Universities can be powerhouses of change and impact in their communities. But to be a powerhouse is a choice that the leaders of our universities must be proactive in making. It will involve time and risk: committing resources to an agenda based on a shared understanding of ‘place’ is rarely recognised in the traditional metrics used to evaluate the success of institutions. However, there are also opportunities. I anticipate that we will see the emergence of many more groups of civic leaders, accelerated by the devolution agenda which implicitly demands that leaders act in a more civic way. Universities and the people who run them are among the best placed to lead this change. Here’s why:
Firstly, the intellectual resources which universities embody and connect to are considerable. Even if there was a relatively modest increase in research with a local and translational aim, the potential impact in places like Bristol (where I work) is significant.
Secondly, universities are ideal custodians of long-term, high impact work. There is a strong argument that ambitious programmes in areas like ‘resilience’ will find a better home in a university than somewhere like a local council. Universities can commit to, and secure funding for, work over the long term in a way that few other organisations can.
Working as part of a network has always been a natural approach for universities. It has allowed them to bring two things to the civic table: a level of skill in, and familiarity with, partnership working that not all major public institutions will have. Broad networks also lead to a broadness of perspective on the civic dialogue based on their experience of working with others.
The importance of this latter point is profound and often underestimated. In many ways, the real challenge that we face with a place-based agenda is not one of structure or coordination but one of creativity. It is as much a challenge of imagination as it is process. It’s about being creative in the way in which we use local organisations and networks to facilitate joint working and to connect local capability to local challenges. Universities often have more of the creative and imaginative culture needed to do this well.

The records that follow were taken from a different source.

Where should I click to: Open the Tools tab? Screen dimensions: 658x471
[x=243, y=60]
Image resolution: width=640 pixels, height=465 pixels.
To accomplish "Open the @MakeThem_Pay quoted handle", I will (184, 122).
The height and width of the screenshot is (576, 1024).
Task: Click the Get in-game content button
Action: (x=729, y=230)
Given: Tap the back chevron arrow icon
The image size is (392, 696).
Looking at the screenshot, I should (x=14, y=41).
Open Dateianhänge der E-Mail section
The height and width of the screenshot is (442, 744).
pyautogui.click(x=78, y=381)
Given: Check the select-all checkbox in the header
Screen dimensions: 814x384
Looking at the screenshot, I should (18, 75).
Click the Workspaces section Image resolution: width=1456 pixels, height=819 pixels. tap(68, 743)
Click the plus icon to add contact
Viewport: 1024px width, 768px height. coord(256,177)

However, such a culture brings its own challenges, particularly around legitimacy and accountability. The need to be imaginative must be consistent with the statutory levers and mechanisms that govern any system. For example, don’t expect major changes to the built environment without engaging with the planning system first.
Such engagement is crucial for the accountability and legitimacy that is required to drive any ambitious civic change. Simply put, universities need to ‘put themselves out there’: connect to the public and then demonstrate how their voice has shaped the work of institutions.

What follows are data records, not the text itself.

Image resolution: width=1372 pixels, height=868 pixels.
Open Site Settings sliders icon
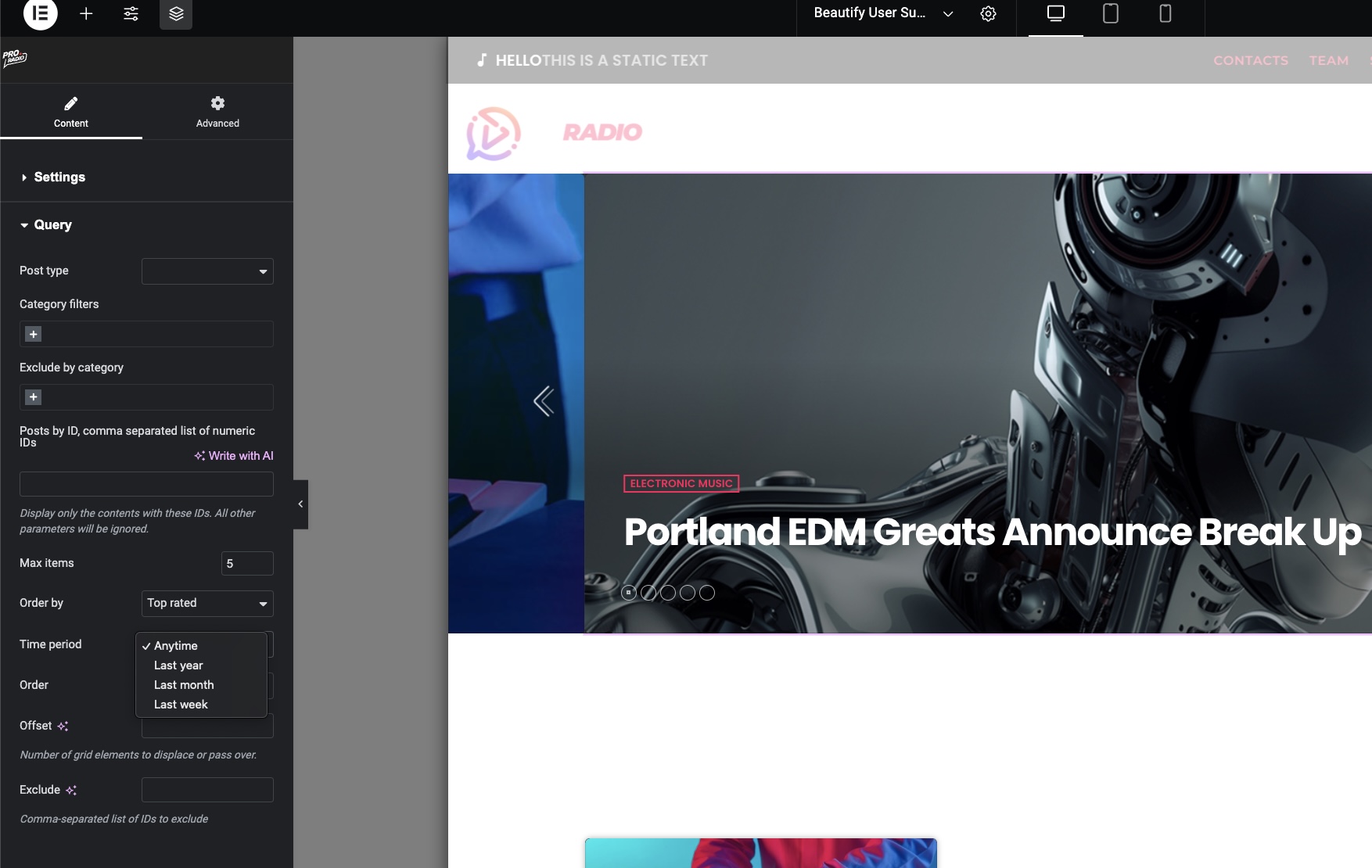coord(131,13)
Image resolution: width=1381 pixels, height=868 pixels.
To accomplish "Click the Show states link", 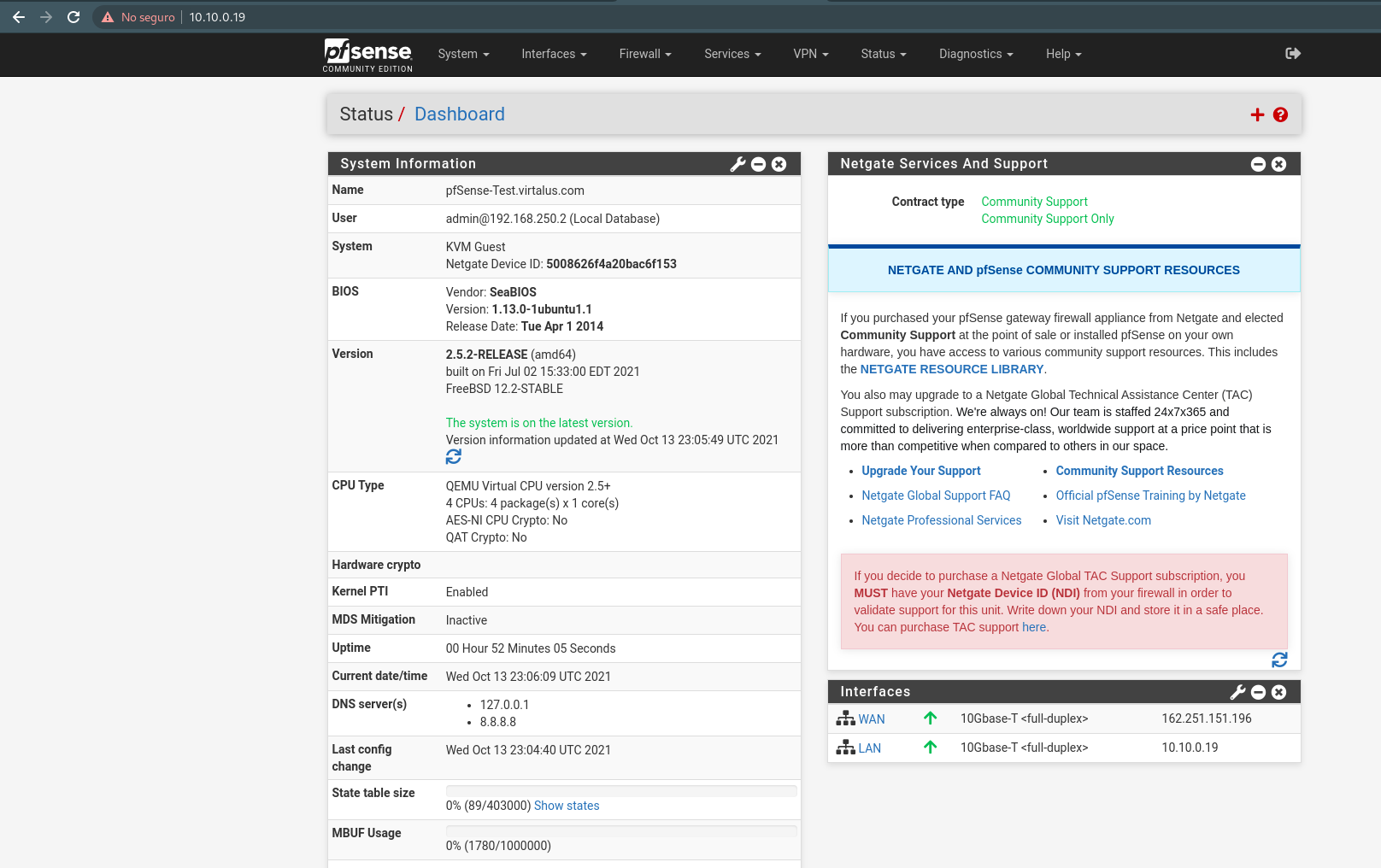I will pos(567,806).
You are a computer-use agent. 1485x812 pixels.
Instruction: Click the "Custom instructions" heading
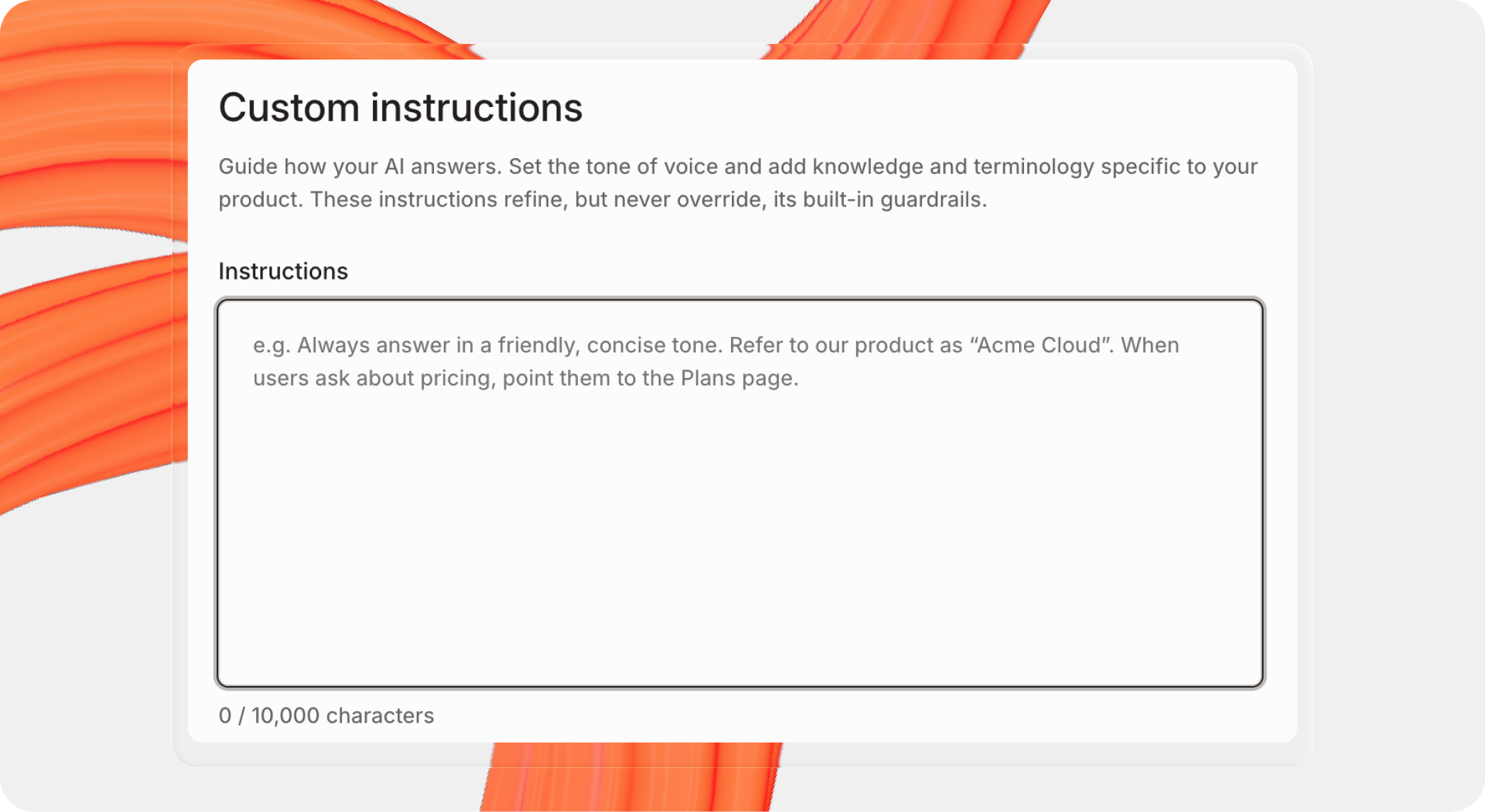400,108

Demonstrating the value of a public role to students is a challenge, particularly given the rise in fees and shifting expectations, and given that after graduating, many will not stay in the country let alone the local vicinity.
Arguing against broader civic work because of a lack of ‘value added’ to the student experience betrays a profoundly depressing view of the role and potential of universities. There has to be a balance, but I would be prepared to speculate that universities that made a civic agenda part of their strategy, and build it into their programmes, would reap the reward by creating distinct identities (the ‘offer’) and attracting students accordingly. And students who leave the area taking a new civic mindset with them could also act as powerful champions of the university in the long-term.
The potential for universities to play a profoundly positive role in the places they are rooted in is enormous. But there are missed opportunities every day. It boils down to leadership – do senior leaders have a real sense of a shared civic responsibility and agenda? Some leaders do operate in this way, but plenty don’t – yet. My sense is that the prize will be considerable for those leaders who try.